At dawn departing city walls beneath two hanging clouds
A thousand Yangtze River miles and back before night falls
Along both banks the cries of monkeys sound without relief
My little boat has crossed the valley through ten thousand peaks

- Li Bai (or Li Po) Tang dynasty, 701-762 AD

Legend has it that LiBai drowned while trying to scoop the moon out of the river.

14 March 2005

"At its core, the process of thinking depends on our ability to tell a good lie and stick with it. Metaphors R Us. To think is to force one thing to 'stand for' something that it is not, to substitute simple, tame, knowable, artificial concepts for some piece of the complex, wild, ultimately unknowable natural world.
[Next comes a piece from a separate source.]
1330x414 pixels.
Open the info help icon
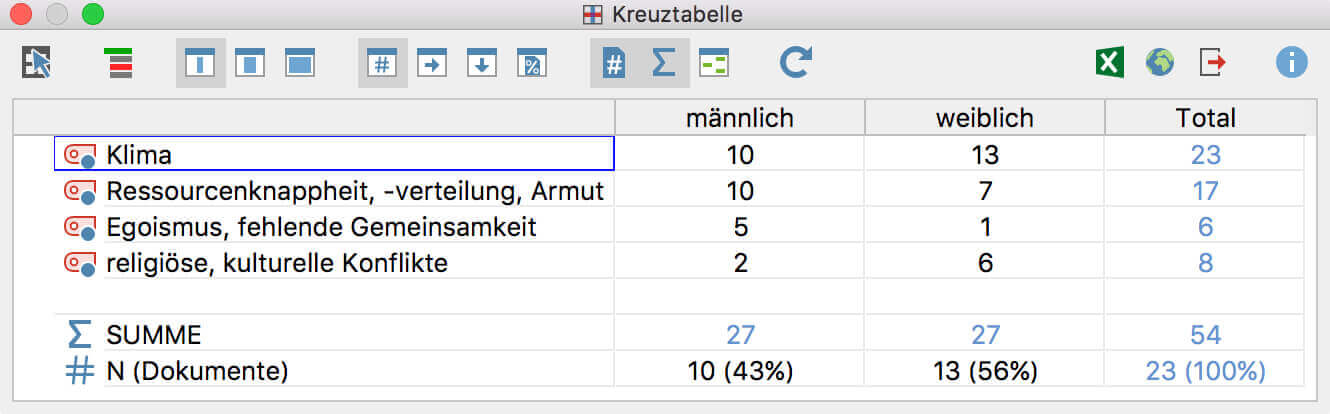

Much of the hard work of thinking has already been done for us by those anonymous ancestors who originated and shaped the earth’s human languages. Language is surely one of our most useful tools of thought, giving conceptual prominence to certain things and processes, while relegating the unnamed and unnamable to conceptual oblivion.

"Besides naming, other kinds of lying include reasoning by analogy or metaphor and the creation of legal, mathematical, personal or social fictions such as money, limited liability corporations, the square root of minus one, enlightenment, and private property. Each word is a cultural enterprise, a public attempt to dissect the wordless world in one particular way. The usefulness of these verbal concepts should not blind us to the fact that a sudden insight, a change in fashion, or a new perspective may inspire other equally valid ways of parsing the world riddle."